Donne, management e mercato del lavoro

Donne, management e mercato del lavoro

di Giuseppe Pennisi

Nonostante la loro elevata qualità, i paper del Dipartimento del Tesoro (Direzione Generale Analisi Economica) del Ministero dell’Economia e delle Finanze sono relativamente poco conosciuti, rispetto, ad esempio, il vero e proprio fiume in piena dei lavori del servizio studi della Banca d’Italia. Sono utili anche in quanto rappresentano un input alla politica economica. Per riceverli, basta iscriversi al mail dt.research@tesoro.it  da dove vengono inviati con cadenza mensile.

Non trattano solo di argomenti di finanza pubblica e simili, ma anche temi di più vario rilievo di politica economica. Ne abbiamo scelti due che riguardano il tema di donne in posizioni manageriali in Italia oggi – materia sempre incandescente e dove analisi asettiche sono particolarmente utili.

Uno dei due riguarda la discriminazione vera od apparente di donne manager. Il titolo è eloquente: “Are women in supervisory positions more discriminated against? A multinomial approach”. Ne sono autori Marco Biagetti e Sergio Scicchitano, i quali utilizzano un approccio a due stadi. In un primo stadio esaminano se differenze di genere incidono su stipendi e carriere di lavoratrici in posizioni non dirigenziali. In un secolo quello di donne a vari livelli di management. È un’analisi statistica empirica tramite una procedura statistica raffinata. Le conclusioni possono sorprendere: ai livelli non dirigenziali le differenze salariali e i segni visibili di discriminazioni aumentano con il passare degli anni (se non sono promosse a gradi direzionali). Diminuiscono invece se riescono a diventare dirigenti. Tuttavia, c’è un processo di “selezione negativa” che rende molto difficile salire il gradino.
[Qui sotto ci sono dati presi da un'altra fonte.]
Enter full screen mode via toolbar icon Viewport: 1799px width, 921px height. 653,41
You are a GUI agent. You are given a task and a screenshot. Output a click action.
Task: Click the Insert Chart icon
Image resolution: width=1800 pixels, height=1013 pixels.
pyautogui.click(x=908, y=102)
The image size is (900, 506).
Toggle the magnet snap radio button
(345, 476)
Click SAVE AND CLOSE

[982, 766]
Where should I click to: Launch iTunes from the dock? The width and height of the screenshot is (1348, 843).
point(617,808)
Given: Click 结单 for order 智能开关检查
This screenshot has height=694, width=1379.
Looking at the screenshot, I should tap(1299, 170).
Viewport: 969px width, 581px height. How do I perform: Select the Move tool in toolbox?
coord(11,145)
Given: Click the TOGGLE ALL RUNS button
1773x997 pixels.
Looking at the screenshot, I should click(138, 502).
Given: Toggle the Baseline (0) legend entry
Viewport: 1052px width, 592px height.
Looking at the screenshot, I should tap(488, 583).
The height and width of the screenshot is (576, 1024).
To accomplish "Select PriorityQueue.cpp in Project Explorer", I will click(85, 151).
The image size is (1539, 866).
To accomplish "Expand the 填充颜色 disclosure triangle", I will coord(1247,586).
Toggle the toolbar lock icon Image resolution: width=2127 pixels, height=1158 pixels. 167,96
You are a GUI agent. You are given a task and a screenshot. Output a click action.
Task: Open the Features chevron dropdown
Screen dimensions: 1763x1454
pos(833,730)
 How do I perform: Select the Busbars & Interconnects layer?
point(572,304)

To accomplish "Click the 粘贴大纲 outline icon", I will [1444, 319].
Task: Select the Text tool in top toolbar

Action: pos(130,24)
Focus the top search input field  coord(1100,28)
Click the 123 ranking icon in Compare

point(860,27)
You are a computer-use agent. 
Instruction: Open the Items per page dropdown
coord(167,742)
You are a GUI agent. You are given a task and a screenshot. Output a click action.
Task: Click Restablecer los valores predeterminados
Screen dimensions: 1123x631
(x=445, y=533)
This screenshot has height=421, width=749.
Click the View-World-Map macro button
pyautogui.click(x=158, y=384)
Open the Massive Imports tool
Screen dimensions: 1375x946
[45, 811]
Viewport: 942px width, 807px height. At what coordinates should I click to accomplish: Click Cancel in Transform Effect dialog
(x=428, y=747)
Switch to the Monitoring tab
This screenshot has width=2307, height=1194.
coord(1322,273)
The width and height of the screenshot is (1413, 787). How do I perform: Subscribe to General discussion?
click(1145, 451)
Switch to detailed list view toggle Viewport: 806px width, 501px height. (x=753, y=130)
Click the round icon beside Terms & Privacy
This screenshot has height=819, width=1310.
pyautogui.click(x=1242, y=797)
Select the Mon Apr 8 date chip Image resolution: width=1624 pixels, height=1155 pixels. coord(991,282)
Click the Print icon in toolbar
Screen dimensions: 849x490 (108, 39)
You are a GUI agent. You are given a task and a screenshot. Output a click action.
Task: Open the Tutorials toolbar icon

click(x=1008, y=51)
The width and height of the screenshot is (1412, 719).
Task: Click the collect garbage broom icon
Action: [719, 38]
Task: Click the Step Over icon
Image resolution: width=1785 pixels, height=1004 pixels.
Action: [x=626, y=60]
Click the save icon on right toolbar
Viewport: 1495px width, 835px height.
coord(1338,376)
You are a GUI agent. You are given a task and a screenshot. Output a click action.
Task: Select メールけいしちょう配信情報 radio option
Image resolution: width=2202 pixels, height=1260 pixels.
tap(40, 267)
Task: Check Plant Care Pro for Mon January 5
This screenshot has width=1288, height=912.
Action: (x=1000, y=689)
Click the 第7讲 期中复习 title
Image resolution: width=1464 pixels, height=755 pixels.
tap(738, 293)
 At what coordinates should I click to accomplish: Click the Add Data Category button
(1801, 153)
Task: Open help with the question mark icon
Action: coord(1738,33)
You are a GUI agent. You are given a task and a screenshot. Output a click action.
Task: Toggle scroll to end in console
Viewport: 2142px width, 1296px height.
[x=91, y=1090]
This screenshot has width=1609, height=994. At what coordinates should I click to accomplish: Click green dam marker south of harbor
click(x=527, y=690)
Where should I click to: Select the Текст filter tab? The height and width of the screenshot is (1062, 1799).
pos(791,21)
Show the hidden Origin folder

L’altro lavoro, sempre di Sergio Scicchitano (“Exploring the gender wage gap in the managerial labour market: a counterfactual decomposition analysis”), evidenzia invece, sulla base di una ricca documentazione statistica, come il divario di genere, persista ai livelli manageriali, principalmente in termini di retribuzioni, ed abbia la forma di una U, ossia solo poche donne, una volta entrate nei gradi manageriali, riescono a raggiungere le vette retributive. La gran parte resta nella palude.